From my understanding, proot is a version of chroot that is capable of running without root because it intercepts all the privileged calls with ptrace, and instead uses its own implementations. This allows for the program it calls to “think” it’s doing privileged things, when in actuality, it’s just working within a special environment.

Also, with ptrace, you can’t “technically” stop a syscall from happening, but you can change every part of it before it executes–including the syscall number! So that meant if we wanted to stop a system call from happening, we just needed to change the system call number to be a syscall that was allowed by seccomp. And lucky for us, there is, in fact, a syscall that fits the bill perfectly: -1, the “invalid syscall” syscall. This would turn our target syscall into what is essentially a nop.

That’s exactly what we’re looking for!

So, all we had to do to get ADOM working was write a simple program that could ptrace ADOM and intercept our rogue syscall. There was a little snag though: since I was working on aarch64, none of the documentation I could find gave information that worked on it.

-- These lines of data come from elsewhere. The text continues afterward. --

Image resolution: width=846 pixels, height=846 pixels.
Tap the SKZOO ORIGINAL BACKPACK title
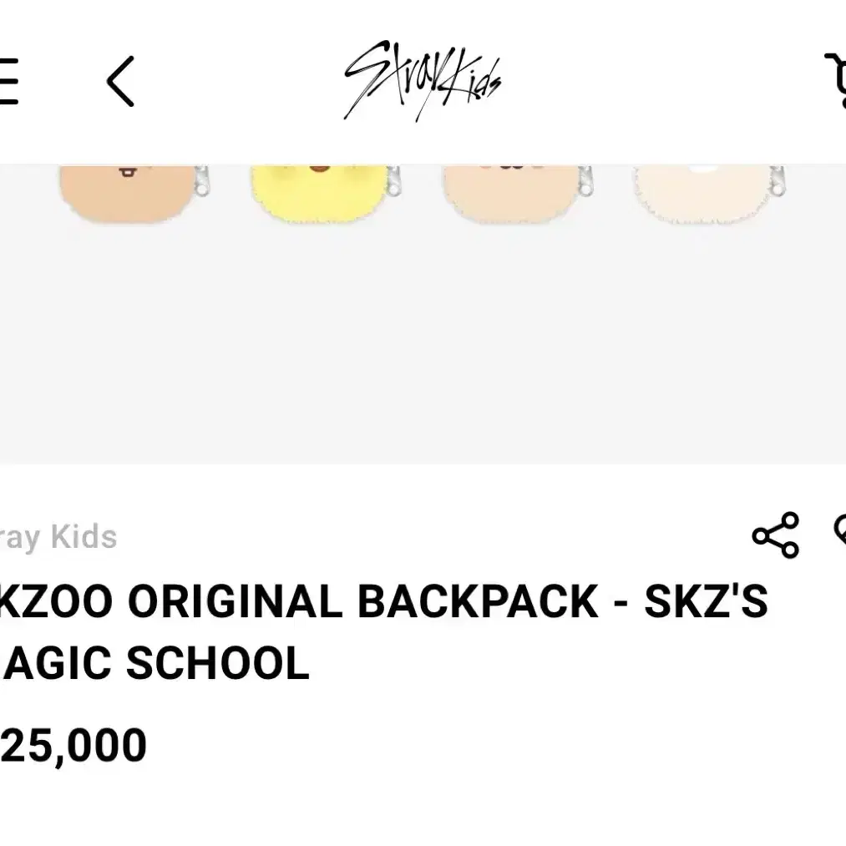[x=383, y=601]
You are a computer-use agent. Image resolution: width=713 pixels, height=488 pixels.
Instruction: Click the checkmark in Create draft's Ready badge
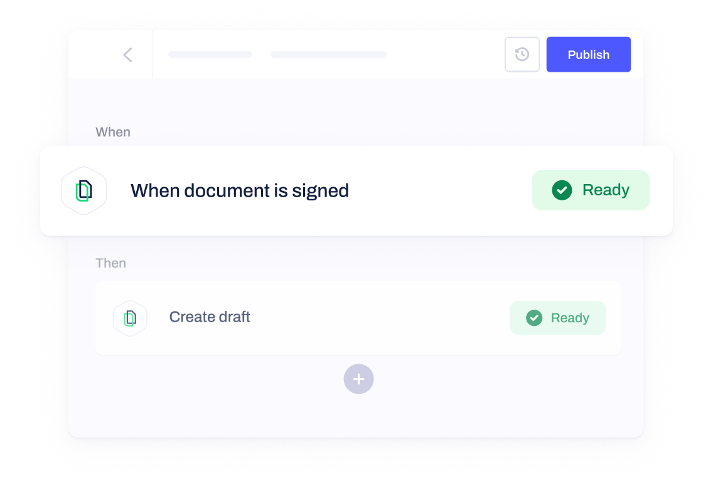534,318
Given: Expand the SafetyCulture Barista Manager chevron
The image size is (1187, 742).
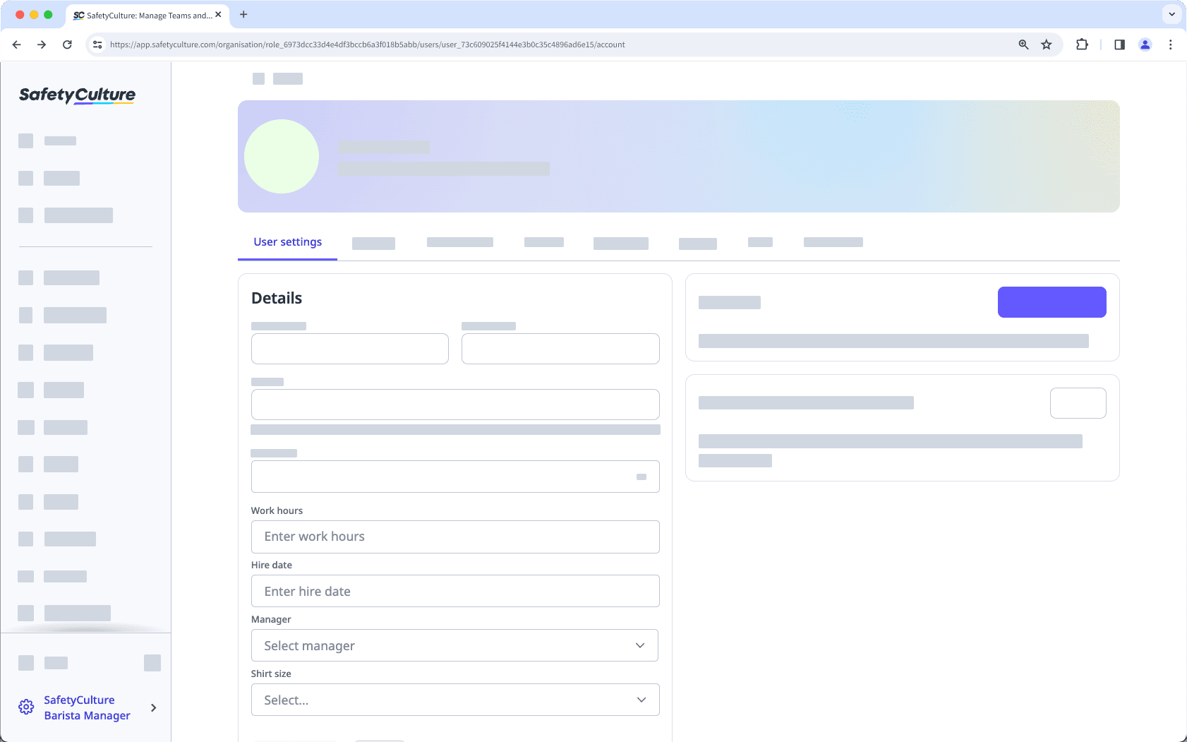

Almost all tutorials mentioned using the PTRACE_GETREGS and PTRACE_SETREGS ptrace calls to intercept and modify syscalls, which unfortunately didn’t exist on aarch64 yet. (Including this very helpful tutorial that helped me in a lot of other ways)

When I looked for alternatives in the list of ptrace calls I could use on this architecture, I found the similarly-named “PTRACE_GETREGSET” and “PTRACE_SETREGSET” calls which seemed like answer, but trying to figure out how to use that on aarch64 once again lead me to a lot of platform-specific documentation that didn’t include the one I was on.

Unfortunately, this made sense, because it turns out ptrace syscall modification involved changing the actual registers of the CPU it was running on, so it made sense that it was going to be very platform-specific. I did eventually find a bug report post that vaguely hinted at using iovecs, which was a lead, but also lead me down a pretty lengthy rabbit hole, since:

  • I had never used anything like them before.
  • iovec required an understanding of what was being put into them. (Which I very much lacked)

Luckily, I eventually found the commit where the register struct was introduced in aarch64 on Android, which gave me enough insight about how the registers were structured in aarch64 to successfully guess how to implement a ptrace wrapper I could use for ADOM, and this was the result:

It’s not the cleanest code, and it uses a hardcoded full-path for the location of my adom binary (Which I renamed to adom.bin) so I could call it from anywhere. But after compiling it with gcc ./syscall_intercept.c -o adom, I had a light, working ADOM binary I could move anywhere that worked natively on my phone!

That’s right! After a whole slew of research, I managed to get ADOM to run natively on my phone with ptrace! And if you compile the code above after pointing it at your ADOM binary, you can too!

Conclusion

Honestly, I came into this with pretty low expectations. I expected to either not get very far, or to be underwhelmed by the results even if they did work.

So I was pleasantly surprised when it turned out that roguelikes in Termux are not only possible, but also surprisingly playable! And unlike a lot of Android games I’ve enjoyed before, they take up next to no battery, so you can play them when you’re on a long haul somewhere without an internet connection.

It also turns out that the suspend save functionality of most roguelikes lends itself extremely well to being able to quickly start up and play games for a few minutes at a time, even if you have basically no time to do something more involved.

I’ve ended up sinking no insubstantial number of hours playing Angband, ADOM, and more recently, ToME 2 on my phone during the little bits of downtime I’ve had in my day. I don’t need to sit down and think about playing it, it just kinda “happens” now when I have a few moments to spare and I have nothing else to do.

I don’t know how many more roguelikes I’ll put on my phones, but I can say that I’m all set entertainment-wise if I ever get stranded on a desert island somewhere. And, while substantial, the effort I put into this little experiment ended up being much more worth it than I could have ever anticipated it being!

Now, if you’ll excuse me, I have some Chaos Gates to deal with.